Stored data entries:

......

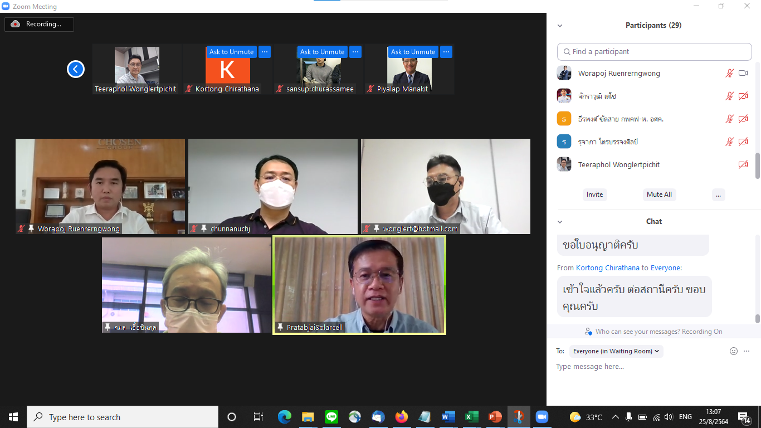Ask Piyalap Manakit to unmute
Image resolution: width=761 pixels, height=428 pixels.
coord(413,52)
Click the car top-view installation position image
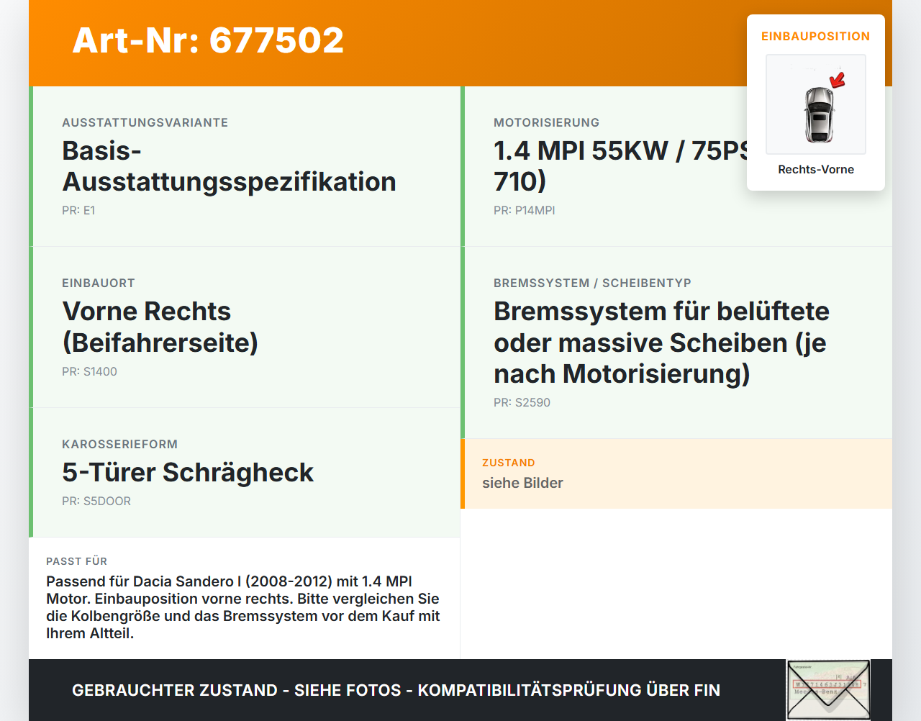This screenshot has height=721, width=921. 816,104
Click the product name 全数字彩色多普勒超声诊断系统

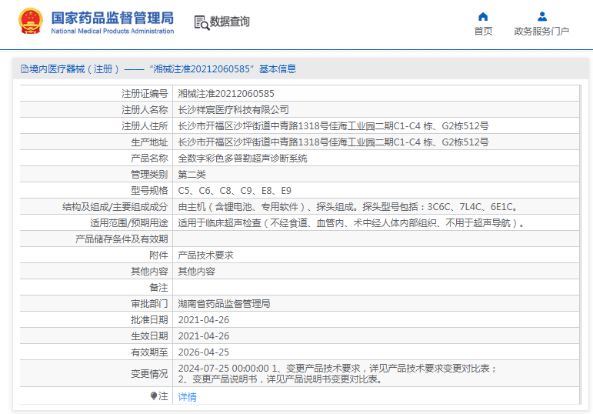coord(242,158)
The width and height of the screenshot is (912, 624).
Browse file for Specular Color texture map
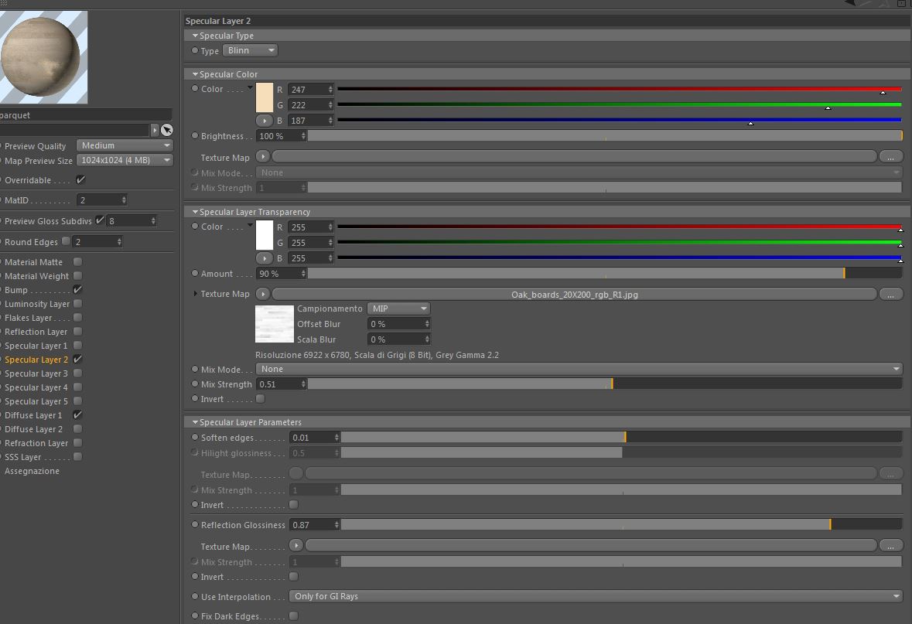pyautogui.click(x=890, y=157)
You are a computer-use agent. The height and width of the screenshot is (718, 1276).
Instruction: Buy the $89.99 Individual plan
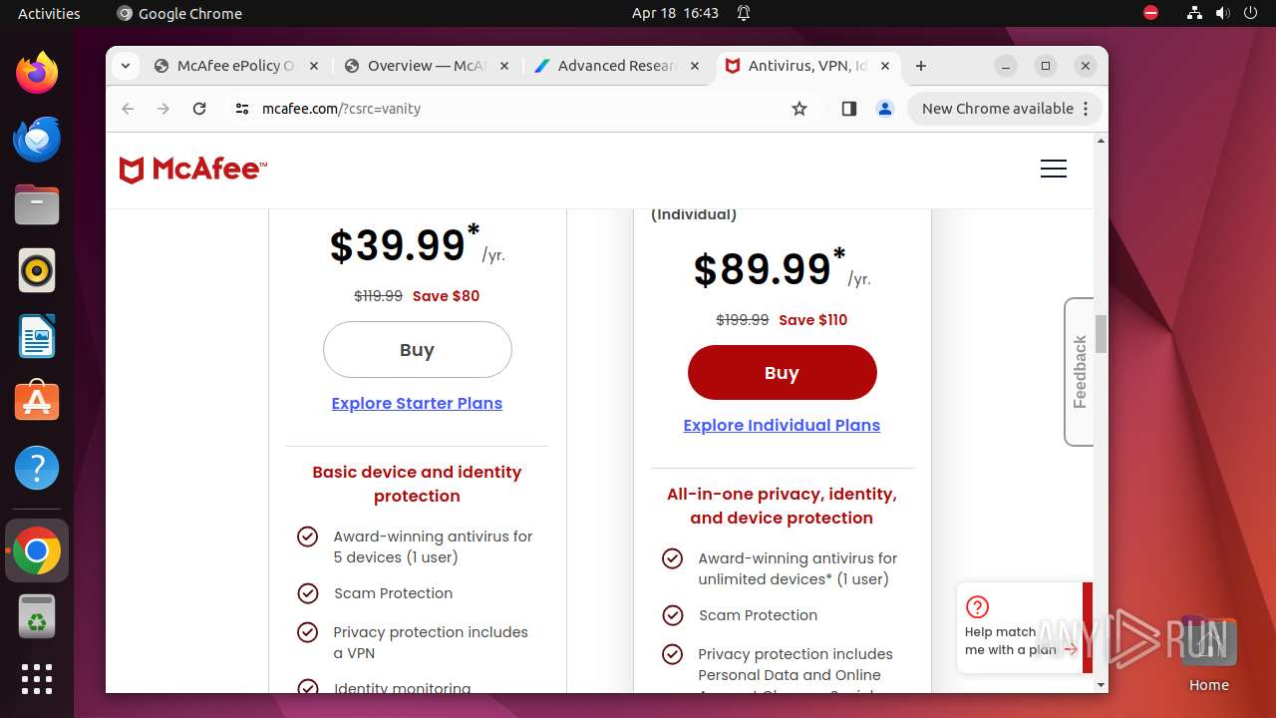[x=782, y=373]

......

[What the exercise asks] No pictures belong in the output. It should reproduce exactly the lines from the one containing "Click the product name 全数字彩色多普勒超声诊断系统" through the end of the data, both ends included.

[Response to the exercise]
Click the product name 全数字彩色多普勒超声诊断系统

coord(242,158)
The width and height of the screenshot is (912, 624).
Browse file for Specular Color texture map
pyautogui.click(x=890, y=157)
You are a computer-use agent. The height and width of the screenshot is (718, 1276).
Instruction: Buy the $89.99 Individual plan
[x=782, y=373]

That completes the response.